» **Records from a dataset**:
....

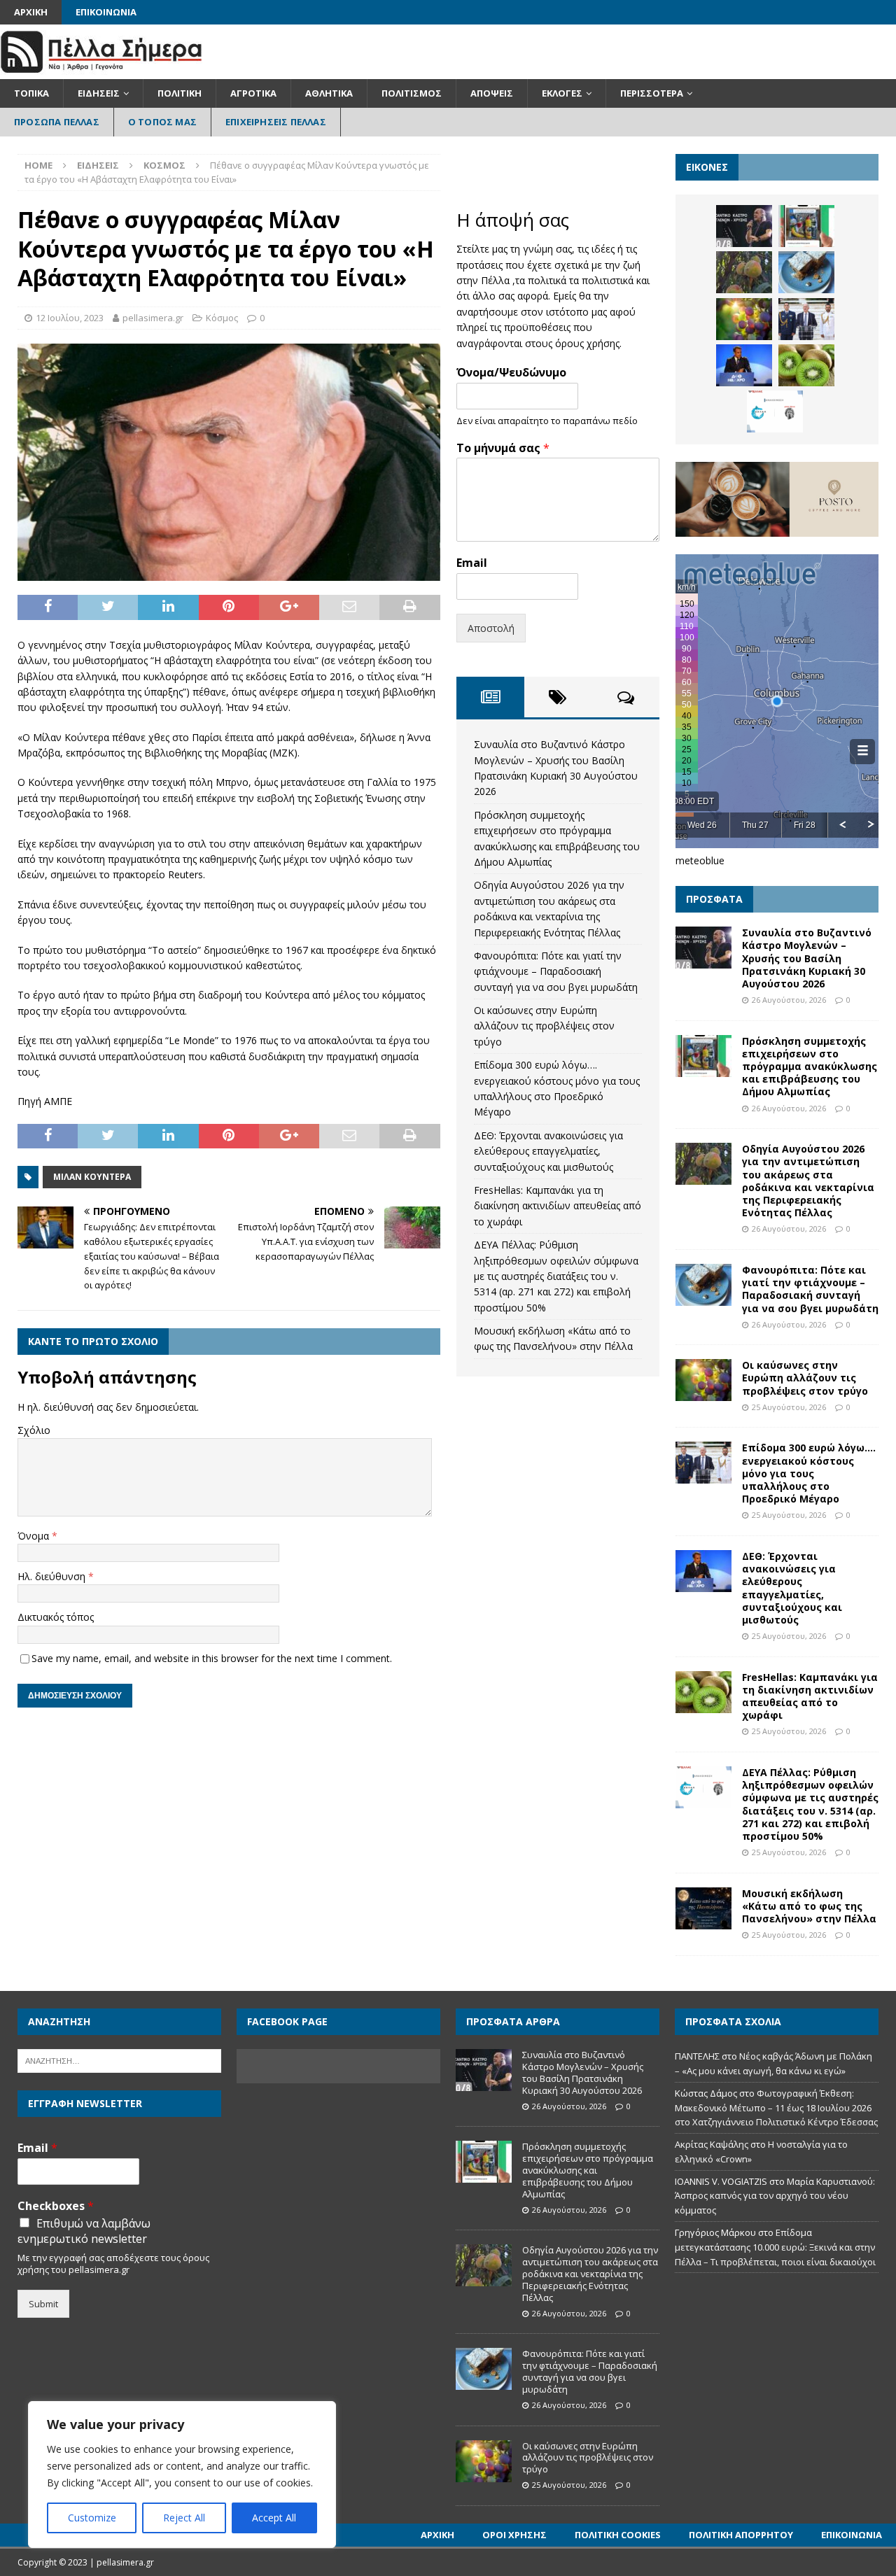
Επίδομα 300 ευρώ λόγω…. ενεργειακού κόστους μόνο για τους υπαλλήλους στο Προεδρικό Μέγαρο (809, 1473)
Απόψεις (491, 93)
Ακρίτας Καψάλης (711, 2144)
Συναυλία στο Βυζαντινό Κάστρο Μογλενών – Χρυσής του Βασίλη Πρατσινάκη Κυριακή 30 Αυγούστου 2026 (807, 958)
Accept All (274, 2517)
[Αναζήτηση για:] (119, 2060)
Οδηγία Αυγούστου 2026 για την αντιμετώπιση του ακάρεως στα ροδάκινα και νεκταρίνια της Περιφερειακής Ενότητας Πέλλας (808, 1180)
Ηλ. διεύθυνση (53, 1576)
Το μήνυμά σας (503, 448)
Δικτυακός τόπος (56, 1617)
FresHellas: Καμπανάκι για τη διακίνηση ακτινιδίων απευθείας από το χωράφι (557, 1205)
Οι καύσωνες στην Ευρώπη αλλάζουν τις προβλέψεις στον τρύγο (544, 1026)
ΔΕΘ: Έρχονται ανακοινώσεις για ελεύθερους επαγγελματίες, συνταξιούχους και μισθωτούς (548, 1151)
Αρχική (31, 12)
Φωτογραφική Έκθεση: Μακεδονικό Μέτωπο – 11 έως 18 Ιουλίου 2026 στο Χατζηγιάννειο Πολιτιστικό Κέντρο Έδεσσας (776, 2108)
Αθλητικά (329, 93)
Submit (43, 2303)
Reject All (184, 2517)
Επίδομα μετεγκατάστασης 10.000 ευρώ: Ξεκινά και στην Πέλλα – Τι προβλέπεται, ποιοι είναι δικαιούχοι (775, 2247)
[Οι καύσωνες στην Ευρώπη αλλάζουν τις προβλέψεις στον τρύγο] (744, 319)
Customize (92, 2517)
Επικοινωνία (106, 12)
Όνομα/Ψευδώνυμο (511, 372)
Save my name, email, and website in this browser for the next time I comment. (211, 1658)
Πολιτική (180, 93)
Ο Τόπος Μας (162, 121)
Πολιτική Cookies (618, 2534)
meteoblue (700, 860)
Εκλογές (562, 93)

....

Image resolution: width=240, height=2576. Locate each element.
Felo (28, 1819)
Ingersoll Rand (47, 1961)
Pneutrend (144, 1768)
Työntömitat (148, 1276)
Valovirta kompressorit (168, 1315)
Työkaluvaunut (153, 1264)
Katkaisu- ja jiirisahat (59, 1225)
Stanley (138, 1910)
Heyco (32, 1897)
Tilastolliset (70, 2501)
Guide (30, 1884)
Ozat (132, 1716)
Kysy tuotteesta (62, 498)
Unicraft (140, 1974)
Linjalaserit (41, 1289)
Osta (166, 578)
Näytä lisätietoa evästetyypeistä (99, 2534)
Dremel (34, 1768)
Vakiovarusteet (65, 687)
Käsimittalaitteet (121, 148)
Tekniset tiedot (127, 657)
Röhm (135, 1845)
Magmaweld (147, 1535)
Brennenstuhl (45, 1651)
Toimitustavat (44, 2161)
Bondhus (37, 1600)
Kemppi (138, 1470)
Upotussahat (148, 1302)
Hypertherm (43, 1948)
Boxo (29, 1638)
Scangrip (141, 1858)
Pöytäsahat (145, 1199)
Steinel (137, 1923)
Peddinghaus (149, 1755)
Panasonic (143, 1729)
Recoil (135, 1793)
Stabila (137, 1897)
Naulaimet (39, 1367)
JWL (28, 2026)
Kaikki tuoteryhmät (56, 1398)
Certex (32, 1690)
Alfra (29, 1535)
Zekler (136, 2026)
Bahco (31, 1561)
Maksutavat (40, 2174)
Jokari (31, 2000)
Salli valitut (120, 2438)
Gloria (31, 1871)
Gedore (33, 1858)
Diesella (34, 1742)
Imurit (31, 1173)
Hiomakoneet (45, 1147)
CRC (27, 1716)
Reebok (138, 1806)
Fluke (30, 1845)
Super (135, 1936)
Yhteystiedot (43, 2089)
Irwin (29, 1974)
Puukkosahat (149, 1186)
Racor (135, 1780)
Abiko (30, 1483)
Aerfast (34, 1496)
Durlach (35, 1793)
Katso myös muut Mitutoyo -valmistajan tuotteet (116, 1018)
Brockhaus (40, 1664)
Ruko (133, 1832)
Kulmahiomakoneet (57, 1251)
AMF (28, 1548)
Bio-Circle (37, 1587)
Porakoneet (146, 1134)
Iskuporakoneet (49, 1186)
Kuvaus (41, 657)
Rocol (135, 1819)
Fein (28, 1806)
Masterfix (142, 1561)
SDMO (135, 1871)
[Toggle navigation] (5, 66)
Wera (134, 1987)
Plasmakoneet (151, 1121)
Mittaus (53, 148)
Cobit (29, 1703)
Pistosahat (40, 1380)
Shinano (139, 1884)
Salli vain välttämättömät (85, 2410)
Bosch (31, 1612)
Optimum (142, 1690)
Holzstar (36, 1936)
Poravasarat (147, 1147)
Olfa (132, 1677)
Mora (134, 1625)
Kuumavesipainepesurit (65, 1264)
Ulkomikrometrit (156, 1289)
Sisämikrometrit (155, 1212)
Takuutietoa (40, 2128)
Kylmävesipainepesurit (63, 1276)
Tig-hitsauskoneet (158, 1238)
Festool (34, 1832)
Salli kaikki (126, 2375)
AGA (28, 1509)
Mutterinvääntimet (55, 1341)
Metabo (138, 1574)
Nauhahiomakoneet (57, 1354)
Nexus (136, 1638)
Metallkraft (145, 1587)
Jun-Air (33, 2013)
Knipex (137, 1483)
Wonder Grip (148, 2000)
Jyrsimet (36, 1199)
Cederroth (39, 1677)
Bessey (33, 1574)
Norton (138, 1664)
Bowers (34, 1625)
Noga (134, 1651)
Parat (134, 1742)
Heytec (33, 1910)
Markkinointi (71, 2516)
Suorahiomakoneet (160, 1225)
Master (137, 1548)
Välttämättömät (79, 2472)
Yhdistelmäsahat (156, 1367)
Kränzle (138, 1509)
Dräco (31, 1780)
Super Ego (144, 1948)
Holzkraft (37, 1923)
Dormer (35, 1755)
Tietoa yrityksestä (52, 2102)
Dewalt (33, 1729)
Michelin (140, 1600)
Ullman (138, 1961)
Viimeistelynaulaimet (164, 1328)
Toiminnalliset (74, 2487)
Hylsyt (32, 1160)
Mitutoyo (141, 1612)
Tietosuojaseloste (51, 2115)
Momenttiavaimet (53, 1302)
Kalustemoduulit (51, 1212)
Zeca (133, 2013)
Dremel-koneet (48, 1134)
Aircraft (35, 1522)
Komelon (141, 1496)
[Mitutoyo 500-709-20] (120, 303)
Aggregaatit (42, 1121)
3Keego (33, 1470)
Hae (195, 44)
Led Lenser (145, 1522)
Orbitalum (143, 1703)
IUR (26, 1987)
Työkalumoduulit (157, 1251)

....

» **DESCRIPTION OF THE TASK**: Set down exactly the lines of the data above, beginning with the line that has "Gedore (33, 1858)" and ending with the line that has "Cederroth (39, 1677)", and no others.

» **EXERCISE RESPONSE**:
Gedore (33, 1858)
Diesella (34, 1742)
Imurit (31, 1173)
Hiomakoneet (45, 1147)
CRC (27, 1716)
Reebok (138, 1806)
Fluke (30, 1845)
Super (135, 1936)
Yhteystiedot (43, 2089)
Irwin (29, 1974)
Puukkosahat (149, 1186)
Racor (135, 1780)
Abiko (30, 1483)
Aerfast (34, 1496)
Durlach (35, 1793)
Katso myös muut Mitutoyo -valmistajan tuotteet (116, 1018)
Brockhaus (40, 1664)
Ruko (133, 1832)
Kulmahiomakoneet (57, 1251)
AMF (28, 1548)
Bio-Circle (37, 1587)
Porakoneet (146, 1134)
Iskuporakoneet (49, 1186)
Kuvaus (41, 657)
Rocol (135, 1819)
Fein (28, 1806)
Masterfix (142, 1561)
SDMO (135, 1871)
[Toggle navigation] (5, 66)
Wera (134, 1987)
Plasmakoneet (151, 1121)
Mittaus (53, 148)
Cobit (29, 1703)
Pistosahat (40, 1380)
Shinano (139, 1884)
Salli vain välttämättömät (85, 2410)
Bosch (31, 1612)
Optimum (142, 1690)
Holzstar (36, 1936)
Poravasarat (147, 1147)
Olfa (132, 1677)
Mora (134, 1625)
Kuumavesipainepesurit (65, 1264)
Ulkomikrometrit (156, 1289)
Sisämikrometrit (155, 1212)
Takuutietoa (40, 2128)
Kylmävesipainepesurit (63, 1276)
Tig-hitsauskoneet (158, 1238)
Festool (34, 1832)
Salli kaikki (126, 2375)
AGA (28, 1509)
Mutterinvääntimet (55, 1341)
Metabo (138, 1574)
Nauhahiomakoneet (57, 1354)
Nexus (136, 1638)
Metallkraft (145, 1587)
Jun-Air (33, 2013)
Knipex (137, 1483)
Wonder Grip (148, 2000)
Jyrsimet (36, 1199)
Cederroth (39, 1677)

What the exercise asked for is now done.